INSTRUCTIONS FOR THE TASK
Copy the records below word for word, keeping every line as it appears.

EXCERPTED RECORDS
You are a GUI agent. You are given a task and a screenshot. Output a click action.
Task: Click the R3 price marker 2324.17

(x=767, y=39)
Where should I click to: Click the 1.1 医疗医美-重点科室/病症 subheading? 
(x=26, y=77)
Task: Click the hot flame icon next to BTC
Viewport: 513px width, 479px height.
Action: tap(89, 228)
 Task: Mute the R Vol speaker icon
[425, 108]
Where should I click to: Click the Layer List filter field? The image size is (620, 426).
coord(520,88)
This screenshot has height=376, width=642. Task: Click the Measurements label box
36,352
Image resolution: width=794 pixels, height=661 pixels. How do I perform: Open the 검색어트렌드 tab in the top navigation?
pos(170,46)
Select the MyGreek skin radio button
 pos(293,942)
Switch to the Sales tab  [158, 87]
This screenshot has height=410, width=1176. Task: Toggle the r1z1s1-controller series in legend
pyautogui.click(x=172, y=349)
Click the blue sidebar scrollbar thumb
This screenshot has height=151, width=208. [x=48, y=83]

TASK SOLUTION
You are a GUI agent. You are given a task and a screenshot. Output a click action.
Task: Click the R3 price marker 2324.17

(x=767, y=39)
Where should I click to: Click the 1.1 医疗医美-重点科室/病症 subheading? 
(x=26, y=77)
Task: Click the hot flame icon next to BTC
Viewport: 513px width, 479px height.
Action: tap(89, 228)
 Task: Mute the R Vol speaker icon
[425, 108]
Where should I click to: Click the Layer List filter field? The image size is (620, 426).
coord(520,88)
This screenshot has height=376, width=642. Task: Click the Measurements label box
36,352
Image resolution: width=794 pixels, height=661 pixels. How do I perform: Open the 검색어트렌드 tab in the top navigation?
pos(170,46)
Select the MyGreek skin radio button
 pos(293,942)
Switch to the Sales tab  [158, 87]
This screenshot has height=410, width=1176. Task: Toggle the r1z1s1-controller series in legend
pyautogui.click(x=172, y=349)
Click the blue sidebar scrollbar thumb
This screenshot has height=151, width=208. [x=48, y=83]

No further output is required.